→ Direction
Copy out the rows below word for word, starting at the row that contains "Programs of Study (194, 604)" and continuing down through the final row, both included.

Exercise data start

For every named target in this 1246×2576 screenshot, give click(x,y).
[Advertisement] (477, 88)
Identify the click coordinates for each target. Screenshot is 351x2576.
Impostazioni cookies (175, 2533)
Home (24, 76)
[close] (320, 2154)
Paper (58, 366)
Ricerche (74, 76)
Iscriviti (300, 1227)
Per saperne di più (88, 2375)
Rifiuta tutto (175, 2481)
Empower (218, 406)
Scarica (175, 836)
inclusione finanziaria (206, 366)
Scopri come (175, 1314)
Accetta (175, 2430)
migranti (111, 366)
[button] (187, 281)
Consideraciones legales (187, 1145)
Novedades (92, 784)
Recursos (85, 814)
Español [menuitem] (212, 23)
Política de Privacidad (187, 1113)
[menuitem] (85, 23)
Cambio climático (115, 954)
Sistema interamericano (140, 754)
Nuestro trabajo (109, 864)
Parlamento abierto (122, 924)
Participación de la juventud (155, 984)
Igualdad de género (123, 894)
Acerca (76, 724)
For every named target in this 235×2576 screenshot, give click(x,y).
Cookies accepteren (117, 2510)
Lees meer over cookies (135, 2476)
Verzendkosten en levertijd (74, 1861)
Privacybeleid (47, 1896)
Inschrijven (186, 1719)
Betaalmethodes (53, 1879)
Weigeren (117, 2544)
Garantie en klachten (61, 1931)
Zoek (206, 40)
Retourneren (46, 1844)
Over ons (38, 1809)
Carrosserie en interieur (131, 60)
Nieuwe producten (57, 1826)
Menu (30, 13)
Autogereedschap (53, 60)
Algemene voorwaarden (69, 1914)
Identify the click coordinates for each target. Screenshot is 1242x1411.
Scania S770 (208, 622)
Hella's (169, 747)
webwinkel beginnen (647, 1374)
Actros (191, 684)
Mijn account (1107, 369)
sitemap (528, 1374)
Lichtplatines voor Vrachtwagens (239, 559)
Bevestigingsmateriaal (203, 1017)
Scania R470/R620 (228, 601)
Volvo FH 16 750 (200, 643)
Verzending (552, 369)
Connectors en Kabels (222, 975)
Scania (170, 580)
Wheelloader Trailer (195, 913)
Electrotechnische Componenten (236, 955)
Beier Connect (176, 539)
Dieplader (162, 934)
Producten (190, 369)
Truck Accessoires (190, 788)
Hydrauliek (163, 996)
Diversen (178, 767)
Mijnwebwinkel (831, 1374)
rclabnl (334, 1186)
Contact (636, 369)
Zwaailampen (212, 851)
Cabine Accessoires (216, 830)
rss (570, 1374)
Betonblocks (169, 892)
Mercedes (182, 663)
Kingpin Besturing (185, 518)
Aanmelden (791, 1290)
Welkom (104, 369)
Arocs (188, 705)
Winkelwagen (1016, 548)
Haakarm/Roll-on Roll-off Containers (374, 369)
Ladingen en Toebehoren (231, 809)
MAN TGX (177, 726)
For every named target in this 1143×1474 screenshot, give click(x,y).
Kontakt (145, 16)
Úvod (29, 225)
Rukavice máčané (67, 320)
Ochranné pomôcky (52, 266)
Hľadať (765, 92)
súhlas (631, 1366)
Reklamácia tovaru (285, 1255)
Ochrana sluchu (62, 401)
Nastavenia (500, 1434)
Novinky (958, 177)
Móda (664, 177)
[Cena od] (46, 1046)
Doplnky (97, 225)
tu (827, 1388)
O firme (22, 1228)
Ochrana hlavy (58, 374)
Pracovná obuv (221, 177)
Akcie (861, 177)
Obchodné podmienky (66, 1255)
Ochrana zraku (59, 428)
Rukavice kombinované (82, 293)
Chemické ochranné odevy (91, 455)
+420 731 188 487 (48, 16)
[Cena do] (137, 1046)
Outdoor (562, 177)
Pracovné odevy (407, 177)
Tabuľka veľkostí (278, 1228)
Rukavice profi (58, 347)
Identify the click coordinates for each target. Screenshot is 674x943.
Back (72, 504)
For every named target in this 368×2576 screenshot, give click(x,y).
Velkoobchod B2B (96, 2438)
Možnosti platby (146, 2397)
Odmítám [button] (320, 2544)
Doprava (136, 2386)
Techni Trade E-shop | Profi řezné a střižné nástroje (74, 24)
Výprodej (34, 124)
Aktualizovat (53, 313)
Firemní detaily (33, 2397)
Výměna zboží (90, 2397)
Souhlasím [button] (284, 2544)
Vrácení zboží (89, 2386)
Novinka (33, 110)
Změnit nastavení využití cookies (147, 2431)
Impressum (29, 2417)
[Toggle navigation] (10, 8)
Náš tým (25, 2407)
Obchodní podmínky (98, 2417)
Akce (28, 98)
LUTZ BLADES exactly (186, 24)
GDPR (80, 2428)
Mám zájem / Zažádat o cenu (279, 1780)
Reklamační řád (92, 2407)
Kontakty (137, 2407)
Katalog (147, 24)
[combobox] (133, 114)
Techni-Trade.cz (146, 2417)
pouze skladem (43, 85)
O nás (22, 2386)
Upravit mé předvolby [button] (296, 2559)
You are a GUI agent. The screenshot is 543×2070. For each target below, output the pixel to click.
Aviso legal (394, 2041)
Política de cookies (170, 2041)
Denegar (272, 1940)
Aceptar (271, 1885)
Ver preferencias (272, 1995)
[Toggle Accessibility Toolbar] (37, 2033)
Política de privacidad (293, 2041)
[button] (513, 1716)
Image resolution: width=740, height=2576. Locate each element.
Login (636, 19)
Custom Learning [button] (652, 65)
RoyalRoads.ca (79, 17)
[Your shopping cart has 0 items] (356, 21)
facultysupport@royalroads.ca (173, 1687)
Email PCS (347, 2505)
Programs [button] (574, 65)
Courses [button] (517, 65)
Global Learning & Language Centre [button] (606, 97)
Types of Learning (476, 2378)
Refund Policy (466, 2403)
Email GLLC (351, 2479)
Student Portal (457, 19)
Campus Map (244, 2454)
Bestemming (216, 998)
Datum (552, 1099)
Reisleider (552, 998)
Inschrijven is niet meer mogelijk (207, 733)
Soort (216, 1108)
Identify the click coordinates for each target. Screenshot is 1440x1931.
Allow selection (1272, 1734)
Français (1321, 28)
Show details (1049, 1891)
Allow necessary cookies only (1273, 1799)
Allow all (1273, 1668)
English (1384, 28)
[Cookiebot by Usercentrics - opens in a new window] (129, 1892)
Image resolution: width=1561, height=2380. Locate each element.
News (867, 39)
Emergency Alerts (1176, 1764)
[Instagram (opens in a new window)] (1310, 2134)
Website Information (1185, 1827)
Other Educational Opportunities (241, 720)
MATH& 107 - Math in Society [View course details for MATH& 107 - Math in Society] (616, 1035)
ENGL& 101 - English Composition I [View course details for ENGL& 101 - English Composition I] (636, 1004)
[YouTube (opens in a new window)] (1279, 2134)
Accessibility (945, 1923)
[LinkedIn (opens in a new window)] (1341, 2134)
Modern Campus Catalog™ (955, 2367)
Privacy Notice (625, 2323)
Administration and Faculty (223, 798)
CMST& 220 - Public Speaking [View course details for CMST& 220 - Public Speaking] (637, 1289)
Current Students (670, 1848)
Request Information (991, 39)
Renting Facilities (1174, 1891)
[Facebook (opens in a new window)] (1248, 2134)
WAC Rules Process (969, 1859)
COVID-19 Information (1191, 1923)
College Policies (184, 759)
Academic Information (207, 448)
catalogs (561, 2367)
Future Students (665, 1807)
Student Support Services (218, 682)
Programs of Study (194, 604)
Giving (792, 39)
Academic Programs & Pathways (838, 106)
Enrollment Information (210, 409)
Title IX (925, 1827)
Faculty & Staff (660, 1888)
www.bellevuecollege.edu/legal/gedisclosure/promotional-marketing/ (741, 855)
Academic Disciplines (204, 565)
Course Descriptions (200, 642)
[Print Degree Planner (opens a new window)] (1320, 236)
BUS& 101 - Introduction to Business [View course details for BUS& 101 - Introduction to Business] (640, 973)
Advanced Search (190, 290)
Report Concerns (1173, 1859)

Exercise data end

→ Output of the exercise
Programs of Study (194, 604)
Giving (792, 39)
Academic Programs & Pathways (838, 106)
Enrollment Information (210, 409)
Title IX (925, 1827)
Faculty & Staff (660, 1888)
www.bellevuecollege.edu/legal/gedisclosure/promotional-marketing/ (741, 855)
Academic Disciplines (204, 565)
Course Descriptions (200, 642)
[Print Degree Planner (opens a new window)] (1320, 236)
BUS& 101 - Introduction to Business [View course details for BUS& 101 - Introduction to Business] (640, 973)
Advanced Search (190, 290)
Report Concerns (1173, 1859)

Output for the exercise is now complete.